# WHAT THIS TASK INVOLVES:
Make your reply a word-for-word repeat of the records.

# DATA LISTING:
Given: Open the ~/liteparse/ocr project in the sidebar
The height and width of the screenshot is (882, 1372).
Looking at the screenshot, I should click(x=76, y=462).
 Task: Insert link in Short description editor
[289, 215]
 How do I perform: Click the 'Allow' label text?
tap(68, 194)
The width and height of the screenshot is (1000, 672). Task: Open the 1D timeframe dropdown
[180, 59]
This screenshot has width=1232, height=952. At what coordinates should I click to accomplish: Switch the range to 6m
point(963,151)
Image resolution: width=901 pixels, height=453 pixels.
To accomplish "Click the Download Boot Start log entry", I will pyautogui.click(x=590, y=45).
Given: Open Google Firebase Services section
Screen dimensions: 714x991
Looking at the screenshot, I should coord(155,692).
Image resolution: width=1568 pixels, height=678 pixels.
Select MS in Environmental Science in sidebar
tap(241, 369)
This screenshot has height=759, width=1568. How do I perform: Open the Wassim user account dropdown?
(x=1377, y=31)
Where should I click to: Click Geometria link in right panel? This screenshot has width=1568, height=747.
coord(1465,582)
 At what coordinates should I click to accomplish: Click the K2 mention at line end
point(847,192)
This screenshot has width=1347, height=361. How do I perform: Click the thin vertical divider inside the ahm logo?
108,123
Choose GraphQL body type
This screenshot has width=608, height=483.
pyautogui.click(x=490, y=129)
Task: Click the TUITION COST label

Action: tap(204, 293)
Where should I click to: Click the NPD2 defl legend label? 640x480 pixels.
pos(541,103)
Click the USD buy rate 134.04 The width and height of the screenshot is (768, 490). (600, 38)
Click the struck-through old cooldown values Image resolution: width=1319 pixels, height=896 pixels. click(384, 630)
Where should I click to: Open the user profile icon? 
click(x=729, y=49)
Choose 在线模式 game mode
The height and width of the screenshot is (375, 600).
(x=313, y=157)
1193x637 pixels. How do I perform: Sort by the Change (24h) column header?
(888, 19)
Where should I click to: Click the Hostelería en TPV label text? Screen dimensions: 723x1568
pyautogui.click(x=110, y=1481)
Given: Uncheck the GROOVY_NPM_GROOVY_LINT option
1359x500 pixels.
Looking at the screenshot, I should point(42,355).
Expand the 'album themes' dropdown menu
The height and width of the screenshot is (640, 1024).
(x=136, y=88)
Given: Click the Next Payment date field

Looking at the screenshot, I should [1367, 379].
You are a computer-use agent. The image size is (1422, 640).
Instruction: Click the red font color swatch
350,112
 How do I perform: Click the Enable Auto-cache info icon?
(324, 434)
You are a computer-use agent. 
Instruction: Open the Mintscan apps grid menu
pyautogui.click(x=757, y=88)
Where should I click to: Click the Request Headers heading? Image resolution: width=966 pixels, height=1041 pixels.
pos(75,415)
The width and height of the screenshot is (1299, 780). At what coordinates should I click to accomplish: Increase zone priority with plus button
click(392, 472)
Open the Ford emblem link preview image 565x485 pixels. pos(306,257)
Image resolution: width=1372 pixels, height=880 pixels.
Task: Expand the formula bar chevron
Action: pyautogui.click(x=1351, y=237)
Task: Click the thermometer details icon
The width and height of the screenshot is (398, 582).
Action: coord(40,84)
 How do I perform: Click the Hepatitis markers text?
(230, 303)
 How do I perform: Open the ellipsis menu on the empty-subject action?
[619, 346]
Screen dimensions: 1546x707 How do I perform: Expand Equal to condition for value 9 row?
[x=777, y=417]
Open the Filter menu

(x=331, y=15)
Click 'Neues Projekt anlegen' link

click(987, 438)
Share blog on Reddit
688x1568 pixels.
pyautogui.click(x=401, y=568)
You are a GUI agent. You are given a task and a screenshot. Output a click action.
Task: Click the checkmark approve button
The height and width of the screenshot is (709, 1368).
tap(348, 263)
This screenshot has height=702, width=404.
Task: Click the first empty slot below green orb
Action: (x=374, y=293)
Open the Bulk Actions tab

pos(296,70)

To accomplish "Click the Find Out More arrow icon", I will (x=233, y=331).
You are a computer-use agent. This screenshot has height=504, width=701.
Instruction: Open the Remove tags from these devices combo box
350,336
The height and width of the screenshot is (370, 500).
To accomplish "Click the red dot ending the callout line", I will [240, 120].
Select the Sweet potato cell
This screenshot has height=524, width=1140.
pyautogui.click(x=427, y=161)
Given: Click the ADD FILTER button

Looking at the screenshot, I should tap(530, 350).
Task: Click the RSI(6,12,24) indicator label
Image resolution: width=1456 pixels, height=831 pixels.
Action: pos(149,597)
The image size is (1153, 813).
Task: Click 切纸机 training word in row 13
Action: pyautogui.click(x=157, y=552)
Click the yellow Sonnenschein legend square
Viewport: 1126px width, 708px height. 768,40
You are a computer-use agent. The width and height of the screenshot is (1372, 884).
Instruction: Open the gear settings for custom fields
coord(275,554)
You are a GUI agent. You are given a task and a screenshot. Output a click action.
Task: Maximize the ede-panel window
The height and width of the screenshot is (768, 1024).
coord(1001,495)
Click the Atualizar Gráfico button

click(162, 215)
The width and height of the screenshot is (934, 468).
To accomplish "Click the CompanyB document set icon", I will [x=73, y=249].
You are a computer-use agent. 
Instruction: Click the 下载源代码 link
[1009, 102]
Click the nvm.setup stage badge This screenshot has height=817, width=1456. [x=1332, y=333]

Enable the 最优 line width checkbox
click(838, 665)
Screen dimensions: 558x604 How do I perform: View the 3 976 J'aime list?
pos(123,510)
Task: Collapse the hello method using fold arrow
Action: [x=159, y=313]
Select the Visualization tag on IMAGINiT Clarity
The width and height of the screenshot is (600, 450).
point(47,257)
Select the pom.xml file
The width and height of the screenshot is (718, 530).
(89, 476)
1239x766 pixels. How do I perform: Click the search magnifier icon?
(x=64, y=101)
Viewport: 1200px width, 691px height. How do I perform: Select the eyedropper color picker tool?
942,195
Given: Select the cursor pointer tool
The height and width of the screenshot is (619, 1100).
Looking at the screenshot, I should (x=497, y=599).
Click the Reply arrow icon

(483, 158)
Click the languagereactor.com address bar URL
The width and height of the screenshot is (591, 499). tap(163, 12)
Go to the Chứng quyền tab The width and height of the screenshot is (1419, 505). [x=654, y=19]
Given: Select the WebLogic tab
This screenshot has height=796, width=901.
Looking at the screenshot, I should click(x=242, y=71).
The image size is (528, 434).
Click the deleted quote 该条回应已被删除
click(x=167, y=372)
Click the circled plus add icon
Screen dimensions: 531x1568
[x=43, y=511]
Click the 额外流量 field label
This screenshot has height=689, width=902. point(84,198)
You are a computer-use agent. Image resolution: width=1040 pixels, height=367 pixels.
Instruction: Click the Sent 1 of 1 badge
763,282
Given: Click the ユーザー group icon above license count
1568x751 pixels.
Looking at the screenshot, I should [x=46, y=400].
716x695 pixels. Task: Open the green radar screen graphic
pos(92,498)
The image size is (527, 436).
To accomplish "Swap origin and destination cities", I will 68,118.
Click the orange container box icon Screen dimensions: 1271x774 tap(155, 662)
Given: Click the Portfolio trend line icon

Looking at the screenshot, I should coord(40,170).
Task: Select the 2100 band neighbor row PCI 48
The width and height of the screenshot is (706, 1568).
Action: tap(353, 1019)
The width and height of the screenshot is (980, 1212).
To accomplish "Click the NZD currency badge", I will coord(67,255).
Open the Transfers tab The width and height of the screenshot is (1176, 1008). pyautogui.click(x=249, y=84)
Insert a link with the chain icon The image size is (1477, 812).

# RESULT OF THE EXERCISE:
Given: Open the ~/liteparse/ocr project in the sidebar
The height and width of the screenshot is (882, 1372).
Looking at the screenshot, I should click(x=76, y=462).
 Task: Insert link in Short description editor
[289, 215]
 How do I perform: Click the 'Allow' label text?
tap(68, 194)
The width and height of the screenshot is (1000, 672). Task: Open the 1D timeframe dropdown
[180, 59]
This screenshot has width=1232, height=952. At what coordinates should I click to accomplish: Switch the range to 6m
point(963,151)
Image resolution: width=901 pixels, height=453 pixels.
To accomplish "Click the Download Boot Start log entry", I will pyautogui.click(x=590, y=45).
Given: Open Google Firebase Services section
Screen dimensions: 714x991
Looking at the screenshot, I should coord(155,692).
Image resolution: width=1568 pixels, height=678 pixels.
Select MS in Environmental Science in sidebar
tap(241, 369)
This screenshot has height=759, width=1568. How do I perform: Open the Wassim user account dropdown?
(x=1377, y=31)
Where should I click to: Click Geometria link in right panel? This screenshot has width=1568, height=747.
coord(1465,582)
 At what coordinates should I click to accomplish: Click the K2 mention at line end
point(847,192)
This screenshot has width=1347, height=361. How do I perform: Click the thin vertical divider inside the ahm logo?
108,123
Choose GraphQL body type
This screenshot has width=608, height=483.
pyautogui.click(x=490, y=129)
Task: Click the TUITION COST label

Action: tap(204, 293)
Where should I click to: Click the NPD2 defl legend label? 640x480 pixels.
pos(541,103)
Click the USD buy rate 134.04 The width and height of the screenshot is (768, 490). (600, 38)
Click the struck-through old cooldown values Image resolution: width=1319 pixels, height=896 pixels. click(384, 630)
Where should I click to: Open the user profile icon? 
click(x=729, y=49)
Choose 在线模式 game mode
The height and width of the screenshot is (375, 600).
(x=313, y=157)
1193x637 pixels. How do I perform: Sort by the Change (24h) column header?
(888, 19)
Where should I click to: Click the Hostelería en TPV label text? Screen dimensions: 723x1568
pyautogui.click(x=110, y=1481)
Given: Uncheck the GROOVY_NPM_GROOVY_LINT option
1359x500 pixels.
Looking at the screenshot, I should point(42,355).
Expand the 'album themes' dropdown menu
The height and width of the screenshot is (640, 1024).
(x=136, y=88)
Given: Click the Next Payment date field

Looking at the screenshot, I should [1367, 379].
You are a computer-use agent. The image size is (1422, 640).
Instruction: Click the red font color swatch
350,112
 How do I perform: Click the Enable Auto-cache info icon?
(324, 434)
You are a computer-use agent. 
Instruction: Open the Mintscan apps grid menu
pyautogui.click(x=757, y=88)
Where should I click to: Click the Request Headers heading? Image resolution: width=966 pixels, height=1041 pixels.
pos(75,415)
The width and height of the screenshot is (1299, 780). At what coordinates should I click to accomplish: Increase zone priority with plus button
click(392, 472)
Open the Ford emblem link preview image 565x485 pixels. pos(306,257)
Image resolution: width=1372 pixels, height=880 pixels.
Task: Expand the formula bar chevron
Action: pyautogui.click(x=1351, y=237)
Task: Click the thermometer details icon
The width and height of the screenshot is (398, 582).
Action: coord(40,84)
 How do I perform: Click the Hepatitis markers text?
(230, 303)
 How do I perform: Open the ellipsis menu on the empty-subject action?
[619, 346]
Screen dimensions: 1546x707 How do I perform: Expand Equal to condition for value 9 row?
[x=777, y=417]
Open the Filter menu

(x=331, y=15)
Click 'Neues Projekt anlegen' link

click(987, 438)
Share blog on Reddit
688x1568 pixels.
pyautogui.click(x=401, y=568)
You are a GUI agent. You are given a task and a screenshot. Output a click action.
Task: Click the checkmark approve button
The height and width of the screenshot is (709, 1368).
tap(348, 263)
This screenshot has height=702, width=404.
Task: Click the first empty slot below green orb
Action: (x=374, y=293)
Open the Bulk Actions tab

pos(296,70)

To accomplish "Click the Find Out More arrow icon", I will (x=233, y=331).
You are a computer-use agent. This screenshot has height=504, width=701.
Instruction: Open the Remove tags from these devices combo box
350,336
The height and width of the screenshot is (370, 500).
To accomplish "Click the red dot ending the callout line", I will [240, 120].
Select the Sweet potato cell
This screenshot has height=524, width=1140.
pyautogui.click(x=427, y=161)
Given: Click the ADD FILTER button

Looking at the screenshot, I should tap(530, 350).
Task: Click the RSI(6,12,24) indicator label
Image resolution: width=1456 pixels, height=831 pixels.
Action: pos(149,597)
The image size is (1153, 813).
Task: Click 切纸机 training word in row 13
Action: pyautogui.click(x=157, y=552)
Click the yellow Sonnenschein legend square
Viewport: 1126px width, 708px height. 768,40
You are a computer-use agent. The width and height of the screenshot is (1372, 884).
Instruction: Open the gear settings for custom fields
coord(275,554)
You are a GUI agent. You are given a task and a screenshot. Output a click action.
Task: Maximize the ede-panel window
The height and width of the screenshot is (768, 1024).
coord(1001,495)
Click the Atualizar Gráfico button

click(162, 215)
The width and height of the screenshot is (934, 468).
To accomplish "Click the CompanyB document set icon", I will [x=73, y=249].
You are a computer-use agent. 
Instruction: Click the 下载源代码 link
[1009, 102]
Click the nvm.setup stage badge This screenshot has height=817, width=1456. [x=1332, y=333]

Enable the 最优 line width checkbox
click(838, 665)
Screen dimensions: 558x604 How do I perform: View the 3 976 J'aime list?
pos(123,510)
Task: Collapse the hello method using fold arrow
Action: [x=159, y=313]
Select the Visualization tag on IMAGINiT Clarity
The width and height of the screenshot is (600, 450).
point(47,257)
Select the pom.xml file
The width and height of the screenshot is (718, 530).
(89, 476)
1239x766 pixels. How do I perform: Click the search magnifier icon?
(x=64, y=101)
Viewport: 1200px width, 691px height. How do I perform: Select the eyedropper color picker tool?
942,195
Given: Select the cursor pointer tool
The height and width of the screenshot is (619, 1100).
Looking at the screenshot, I should (x=497, y=599).
Click the Reply arrow icon

(483, 158)
Click the languagereactor.com address bar URL
The width and height of the screenshot is (591, 499). tap(163, 12)
Go to the Chứng quyền tab The width and height of the screenshot is (1419, 505). [x=654, y=19]
Given: Select the WebLogic tab
This screenshot has height=796, width=901.
Looking at the screenshot, I should click(x=242, y=71).
The image size is (528, 434).
Click the deleted quote 该条回应已被删除
click(x=167, y=372)
Click the circled plus add icon
Screen dimensions: 531x1568
[x=43, y=511]
Click the 额外流量 field label
This screenshot has height=689, width=902. point(84,198)
You are a computer-use agent. Image resolution: width=1040 pixels, height=367 pixels.
Instruction: Click the Sent 1 of 1 badge
763,282
Given: Click the ユーザー group icon above license count
1568x751 pixels.
Looking at the screenshot, I should [x=46, y=400].
716x695 pixels. Task: Open the green radar screen graphic
pos(92,498)
The image size is (527, 436).
To accomplish "Swap origin and destination cities", I will 68,118.
Click the orange container box icon Screen dimensions: 1271x774 tap(155, 662)
Given: Click the Portfolio trend line icon

Looking at the screenshot, I should coord(40,170).
Task: Select the 2100 band neighbor row PCI 48
The width and height of the screenshot is (706, 1568).
Action: tap(353, 1019)
The width and height of the screenshot is (980, 1212).
To accomplish "Click the NZD currency badge", I will coord(67,255).
Open the Transfers tab The width and height of the screenshot is (1176, 1008). pyautogui.click(x=249, y=84)
Insert a link with the chain icon The image size is (1477, 812).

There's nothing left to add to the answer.